Exercise goal — Pick out each line with the word "Entertainment" from the material that follows.

Supplied records —
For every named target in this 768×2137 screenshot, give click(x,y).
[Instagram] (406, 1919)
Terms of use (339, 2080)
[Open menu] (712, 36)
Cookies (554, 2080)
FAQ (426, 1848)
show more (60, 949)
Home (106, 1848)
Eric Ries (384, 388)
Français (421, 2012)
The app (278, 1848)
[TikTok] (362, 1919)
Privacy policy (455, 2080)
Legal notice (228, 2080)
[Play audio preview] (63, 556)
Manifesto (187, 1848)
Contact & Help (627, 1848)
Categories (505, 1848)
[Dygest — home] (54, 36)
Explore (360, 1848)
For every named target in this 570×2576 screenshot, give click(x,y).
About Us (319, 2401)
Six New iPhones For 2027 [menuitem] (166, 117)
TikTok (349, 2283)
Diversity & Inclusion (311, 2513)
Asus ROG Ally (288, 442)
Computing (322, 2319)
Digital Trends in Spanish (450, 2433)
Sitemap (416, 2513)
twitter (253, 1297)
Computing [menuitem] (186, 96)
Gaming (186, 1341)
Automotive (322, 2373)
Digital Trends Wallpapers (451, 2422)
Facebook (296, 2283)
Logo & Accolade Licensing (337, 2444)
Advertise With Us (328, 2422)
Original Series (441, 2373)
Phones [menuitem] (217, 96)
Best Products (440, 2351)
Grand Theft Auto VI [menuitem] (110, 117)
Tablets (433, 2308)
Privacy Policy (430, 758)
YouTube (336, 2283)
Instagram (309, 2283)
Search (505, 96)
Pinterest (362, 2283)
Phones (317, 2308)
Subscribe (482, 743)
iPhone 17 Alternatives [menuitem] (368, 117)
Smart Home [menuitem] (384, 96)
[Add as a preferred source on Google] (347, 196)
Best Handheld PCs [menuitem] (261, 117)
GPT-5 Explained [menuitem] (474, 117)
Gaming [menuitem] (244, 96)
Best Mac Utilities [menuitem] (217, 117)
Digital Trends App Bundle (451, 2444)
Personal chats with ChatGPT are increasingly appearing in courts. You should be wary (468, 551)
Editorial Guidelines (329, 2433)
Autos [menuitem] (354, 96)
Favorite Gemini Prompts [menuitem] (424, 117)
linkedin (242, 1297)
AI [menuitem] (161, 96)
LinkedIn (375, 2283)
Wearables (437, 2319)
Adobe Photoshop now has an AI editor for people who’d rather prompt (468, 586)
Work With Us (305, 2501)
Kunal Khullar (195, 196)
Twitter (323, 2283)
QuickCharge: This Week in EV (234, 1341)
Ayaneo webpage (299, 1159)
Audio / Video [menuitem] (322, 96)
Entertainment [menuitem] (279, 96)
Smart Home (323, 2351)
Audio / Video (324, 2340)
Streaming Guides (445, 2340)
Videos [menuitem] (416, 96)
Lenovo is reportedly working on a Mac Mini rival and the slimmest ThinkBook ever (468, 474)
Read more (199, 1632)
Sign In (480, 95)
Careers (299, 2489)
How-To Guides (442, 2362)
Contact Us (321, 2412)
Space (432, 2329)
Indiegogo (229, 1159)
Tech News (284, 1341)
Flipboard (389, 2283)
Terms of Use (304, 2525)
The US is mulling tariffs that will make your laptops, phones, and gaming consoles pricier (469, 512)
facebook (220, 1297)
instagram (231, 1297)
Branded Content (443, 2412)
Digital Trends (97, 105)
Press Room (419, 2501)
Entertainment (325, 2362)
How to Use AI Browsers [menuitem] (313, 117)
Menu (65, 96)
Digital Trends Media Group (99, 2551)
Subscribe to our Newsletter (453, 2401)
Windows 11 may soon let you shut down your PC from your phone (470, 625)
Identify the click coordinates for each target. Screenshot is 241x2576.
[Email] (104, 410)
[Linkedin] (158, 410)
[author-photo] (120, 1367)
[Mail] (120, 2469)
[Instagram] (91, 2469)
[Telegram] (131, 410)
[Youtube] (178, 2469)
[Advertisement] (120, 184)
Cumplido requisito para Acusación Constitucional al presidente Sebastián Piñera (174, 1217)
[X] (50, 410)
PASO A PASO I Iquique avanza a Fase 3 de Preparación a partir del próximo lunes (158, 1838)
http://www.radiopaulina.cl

Response to the exercise —
Entertainment [menuitem] (279, 96)
Entertainment (325, 2362)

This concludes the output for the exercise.